In Zimbabwe, a newborn elephant became entangled in the dirt under the hot heat. Fortunately for the splattered animal, whose mother was unable to be located, a party of hunters led by picture guide Norman Crooks was able to save him. “The first thing we did was throw water on him to chill him out, which seemed to resuscitate him,” Crooks told Caters. Crooks observed that the temperature in Chirundu may soar beyond 100 degrees in direct sunshine.
Crooks and hunters used a rope to lift the imprisoned infant. The elephant became belligerent as soon as it got on its feet, maybe unaware that it was being saved. “He was rather violent and rushed at us with his trunk,” crooks said, “but ultimately we managed to get a rope beneath him.” “We hooked a rope to a winch on our vehicle and started tugging, and he came out slowly but definitely,” he continued.
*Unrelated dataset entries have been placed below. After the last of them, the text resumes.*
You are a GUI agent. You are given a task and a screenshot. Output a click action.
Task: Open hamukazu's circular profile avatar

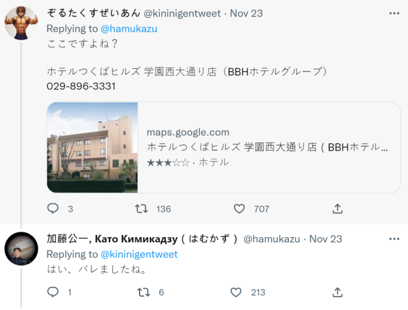(x=21, y=249)
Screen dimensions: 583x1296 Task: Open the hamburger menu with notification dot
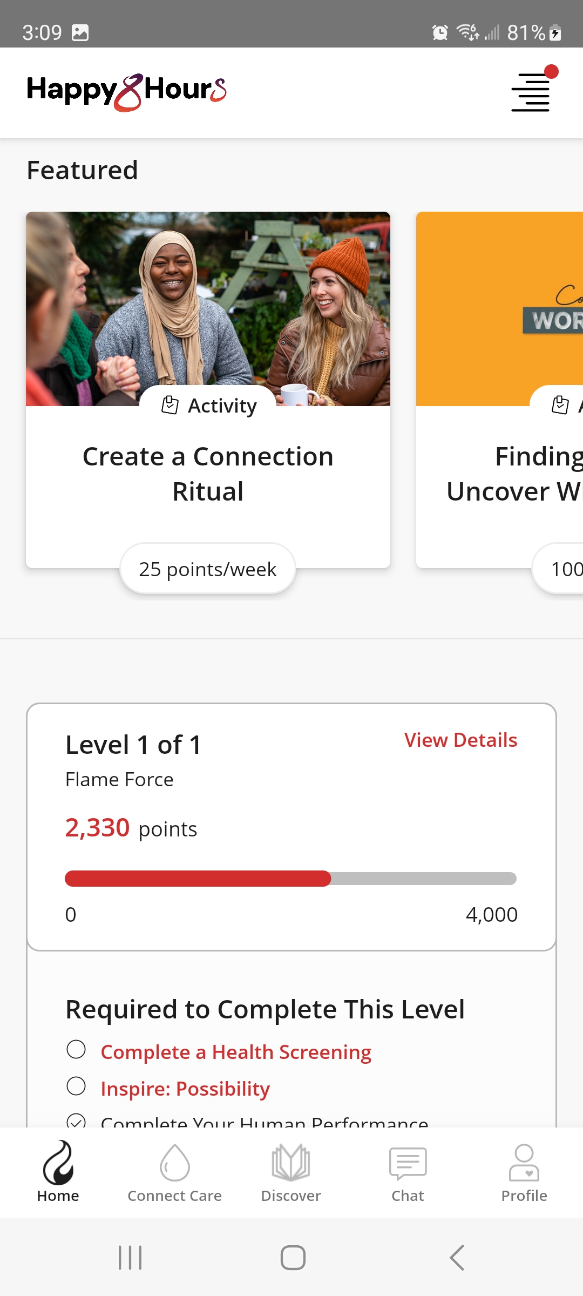coord(531,91)
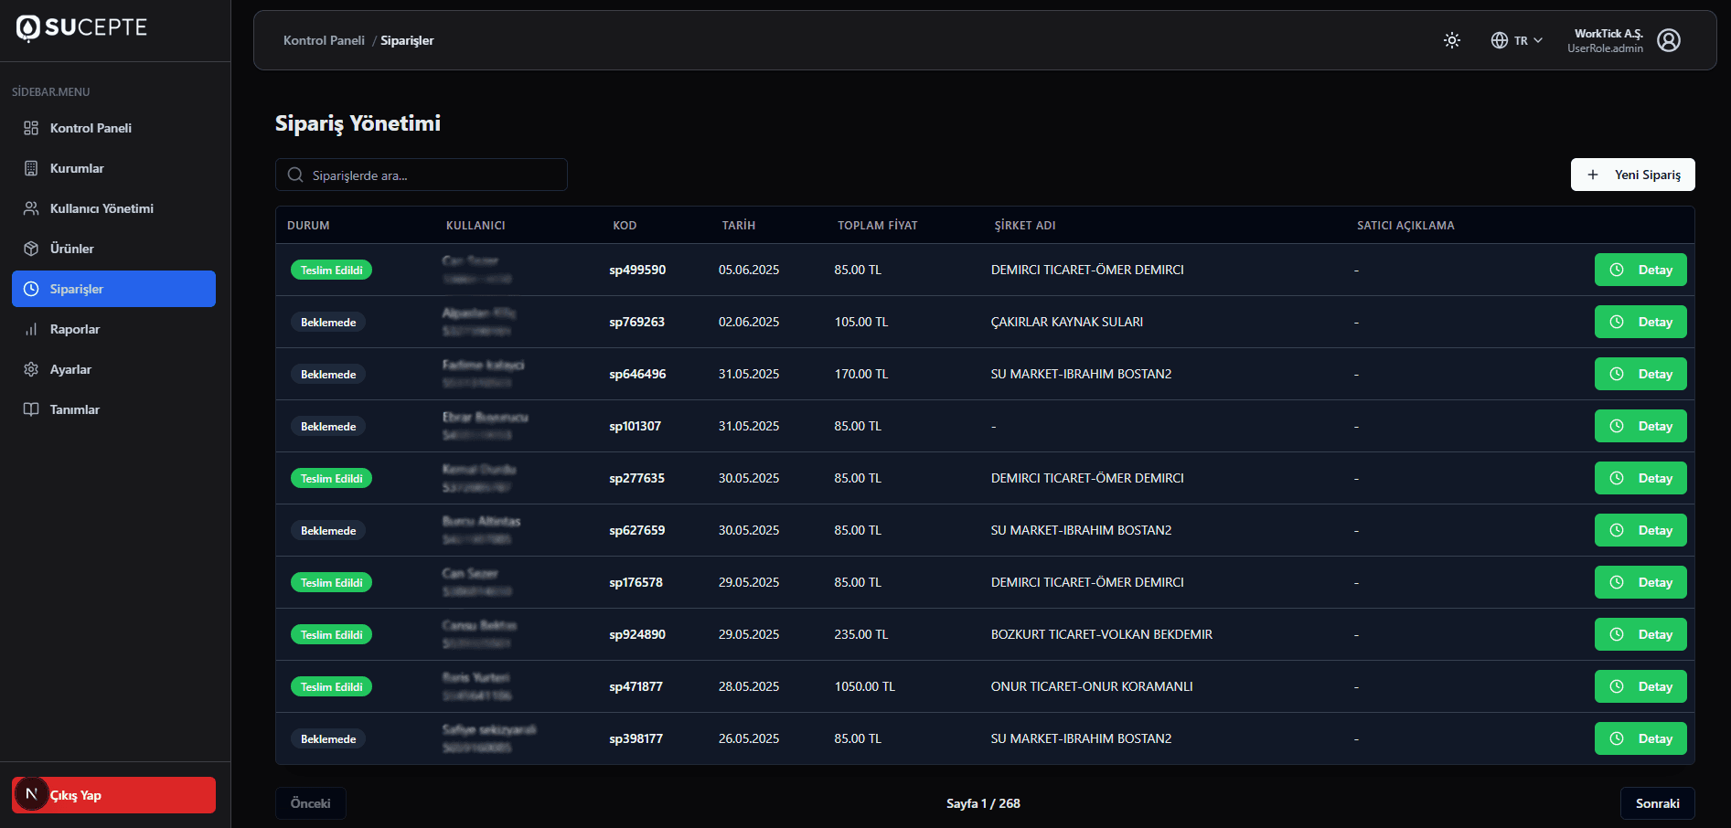1731x828 pixels.
Task: Click the Beklemede status badge for sp769263
Action: point(328,322)
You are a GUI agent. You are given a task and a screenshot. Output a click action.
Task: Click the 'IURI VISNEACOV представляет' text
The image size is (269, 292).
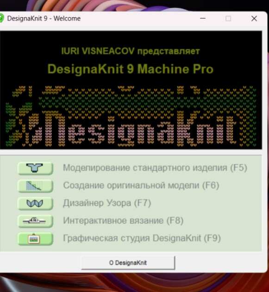click(131, 51)
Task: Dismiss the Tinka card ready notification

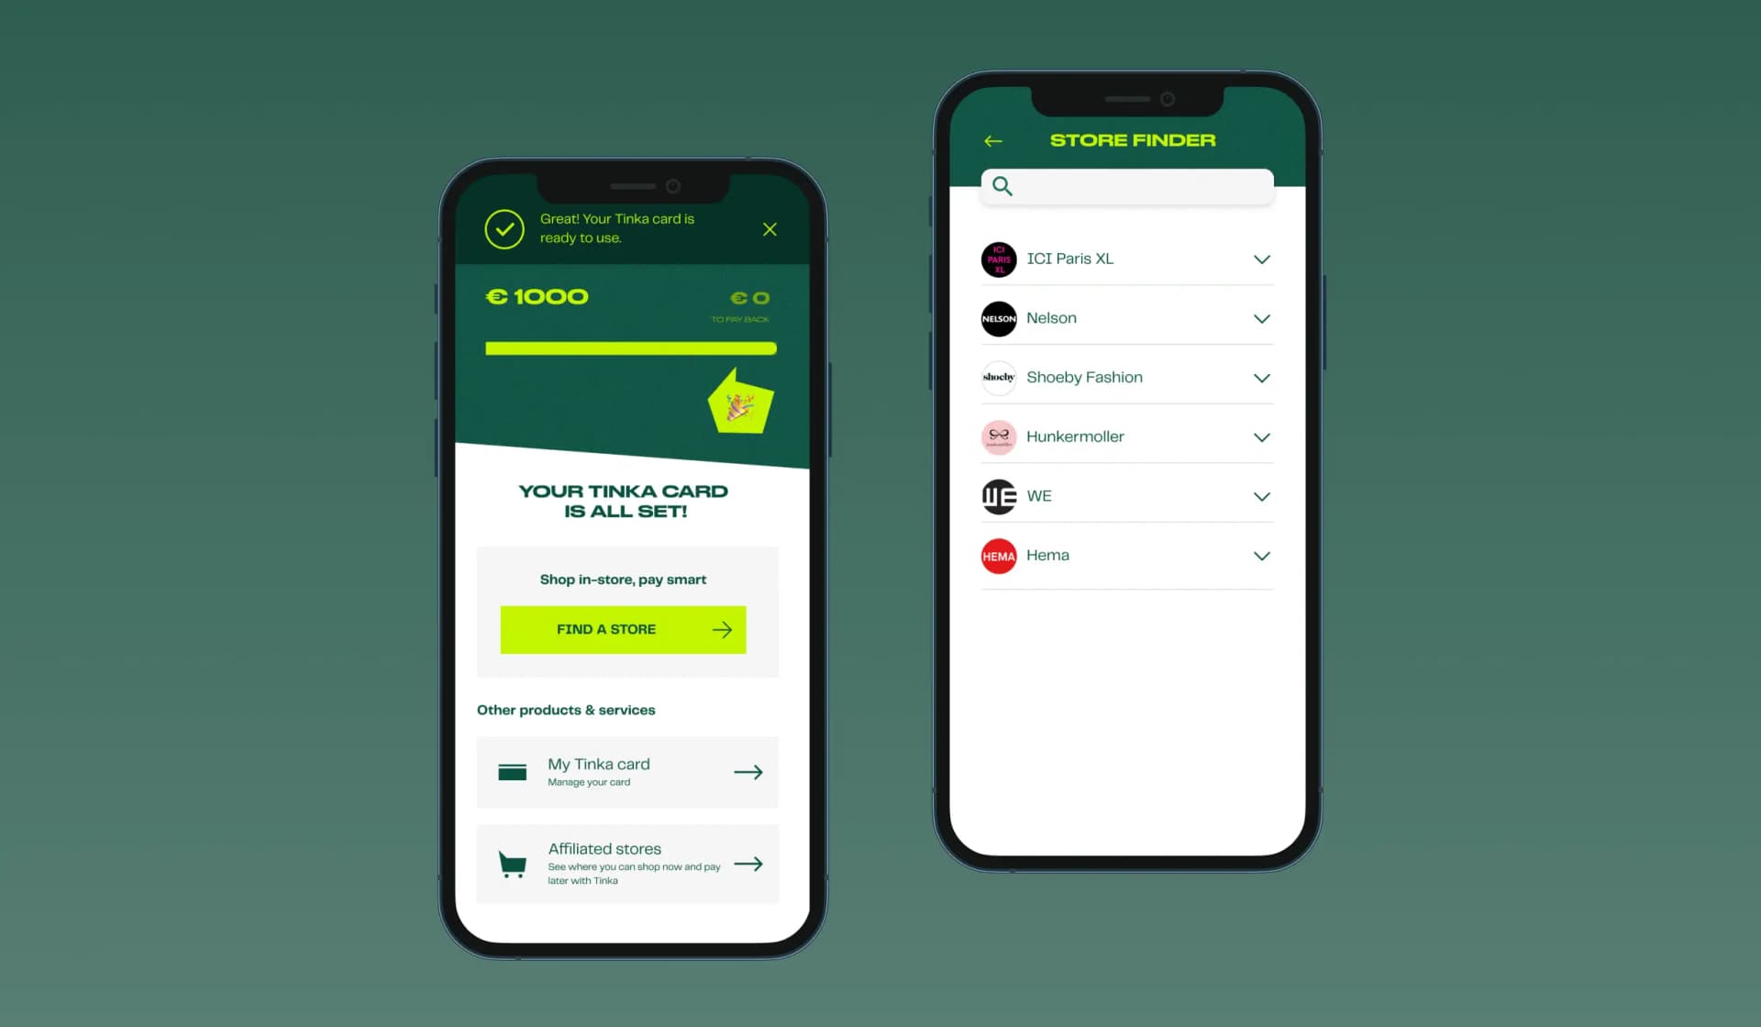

After being set free, the elephant attempted to charge. “He was out and up after two or three pulls, and all hell broke loose.” The juvenile bull rushed us right away. “Fortunately, the rope loosened and he was free to join a neighboring herd of elephants,” Crooks told Caters. When the hunters returned the next day to check on their new companion, they discovered he had been reunited with his mother and sister.
According to the Earth Times, elephants enjoy mud baths since they cannot sweat. The mammals not only cool down in mud baths, but the sludge also shields their skin from the sun’s rays.